**WHAT YOU NEED TO DO:**
In the records below, some lines contain the word "computer". Copy each of them.

**ENTRIES SUPPLIED:**
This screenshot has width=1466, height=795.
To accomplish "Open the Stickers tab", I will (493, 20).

...

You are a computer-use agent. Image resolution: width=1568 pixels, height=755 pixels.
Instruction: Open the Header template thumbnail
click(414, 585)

---

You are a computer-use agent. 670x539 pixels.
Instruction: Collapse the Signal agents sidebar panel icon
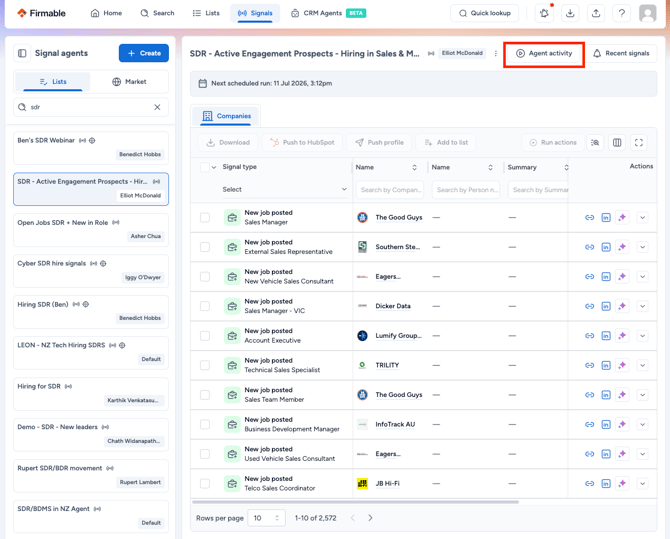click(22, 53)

**TASK OUTPUT:**
You are a computer-use agent. Image resolution: width=1568 pixels, height=755 pixels.
You are a computer-use agent. 670x539 pixels.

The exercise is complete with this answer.